EU: Commission publishes working paper on state aid and tax rulings

International Tax Review is part of Legal Benchmarking Limited, 1-2 Paris Garden, London, SE1 8ND

Copyright © Legal Benchmarking Limited and its affiliated companies 2025

Accessibility | Terms of Use | Privacy Policy | Modern Slavery Statement

EU: Commission publishes working paper on state aid and tax rulings

van-der-made.jpg

Bob van der Made

The European Commission (EC)'s Directorate General for Competition has published its working paper on state aid and tax rulings. It provides an overview of DG Competition's preliminary orientations after review of the member states' tax ruling practices.

The working paper, released on June 3 2016, does not call into question the granting of tax rulings by member states as such, and recognises the importance of legal certainty. It rather provides an overview of the EC's understanding of the concept of state aid and its application to tax rulings.

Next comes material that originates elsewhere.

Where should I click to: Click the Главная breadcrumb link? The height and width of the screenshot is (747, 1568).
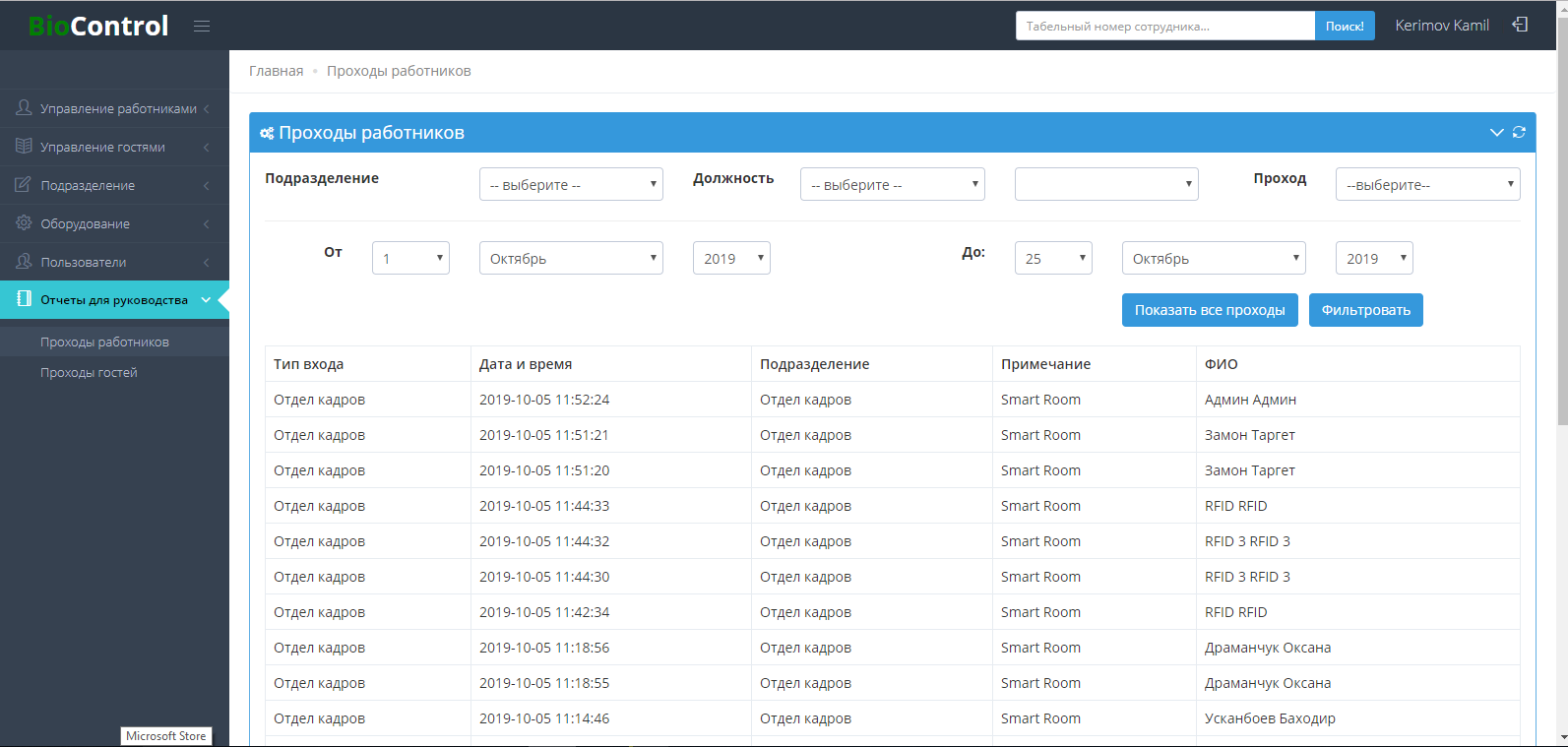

As part of an inquiry, DG Competition has looked at more than 1,000 tax rulings focusing in particular on tax rulings endorsing transfer pricing (TP) arrangements but also analysing confirmatory rulings, leading in mid-2014 to the opening of formal state aid investigations into various tax rulings. The working paper focuses solely on rulings related to TP issues leaving aside other potentially problematic areas. It announces that further investigations will be opened in TP cases where there are serious reasons to believe that state aid has been granted.

The working paper states that while tax ruling practices of member states differ significantly in quantitative terms, most member states closely follow the procedural guidance from the EU (COM (2007) 71 final) and OECD on the granting of TP rulings. It notes that if an arrangement complies with the OECD TP Guidelines, including the guidance on the choice of the most appropriate transfer pricing method, and leads to a reliable approximation of a market-based outcome, it is unlikely to give rise to State aid.

However, according to DG Competition, some TP arrangements do not seem to reflect the arm's-length principle (ALP) when the outcome manifestly deviates from a 'reliable approximation of a market-based outcome'. As examples, DG Competition mentions tax rulings for group financing companies whereby the taxable profit is determined as a margin of the underlying transaction without a clear economic analysis, and rulings endorsing tax deductions for payments or charges between group companies where such payments are not actually made.

The working paper suggests that the use of certain TP methods provides a more reliable means to approximate a market- based outcome than others. Specifically mentioned are the comparable uncontrolled price (CUP) method (if sufficient comparables are presented) and the profit split method, as the latter is typically based on a two-sided analysis approach.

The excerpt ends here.